Restate word for word the lines from the one bearing "You are a GUI" through the end of the entries below, and leave every picture out.

** Opening INPUT FOR THIS TASK block **

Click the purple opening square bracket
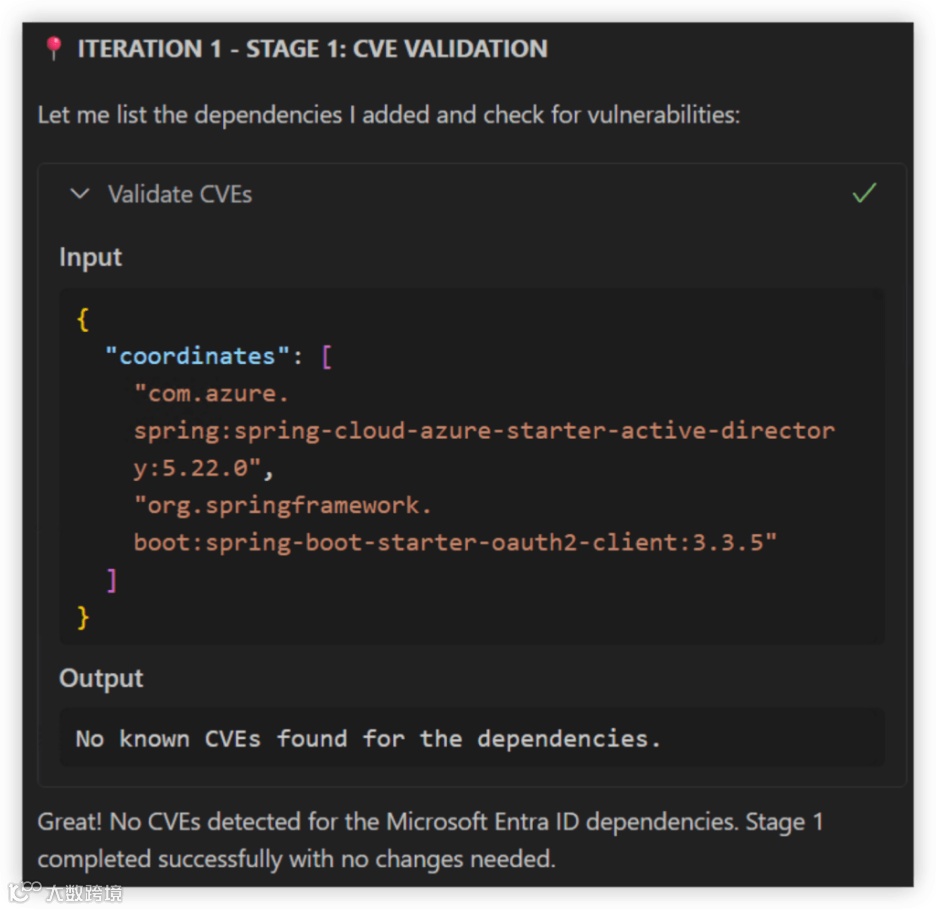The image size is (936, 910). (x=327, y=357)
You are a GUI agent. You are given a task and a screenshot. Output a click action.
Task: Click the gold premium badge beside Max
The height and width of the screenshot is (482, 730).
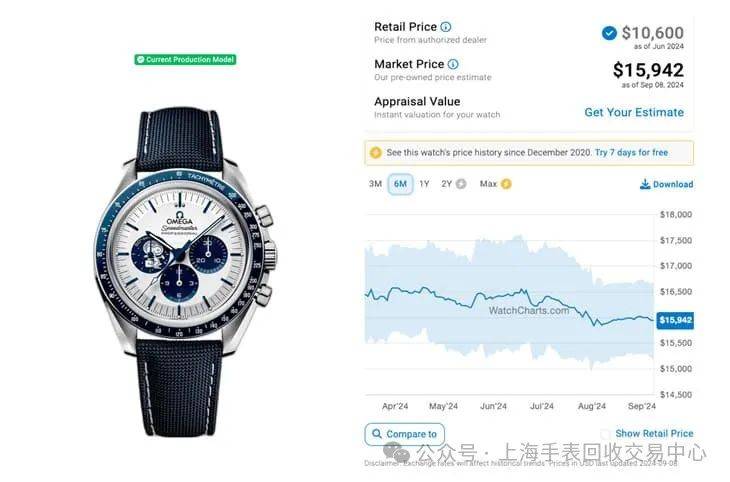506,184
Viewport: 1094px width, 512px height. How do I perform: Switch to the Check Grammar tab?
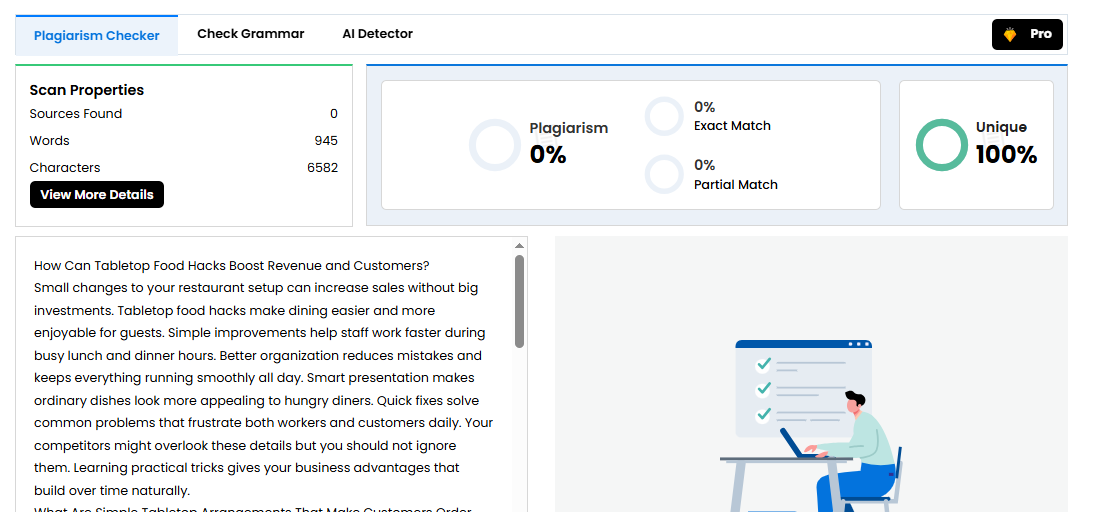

** Closing INPUT FOR THIS TASK block **

ANSWER TO THIS PROBLEM:
You are a GUI agent. You are given a task and a screenshot. Output a click action.
Task: Click the gold premium badge beside Max
The height and width of the screenshot is (482, 730).
506,184
Viewport: 1094px width, 512px height. How do I perform: Switch to the Check Grammar tab?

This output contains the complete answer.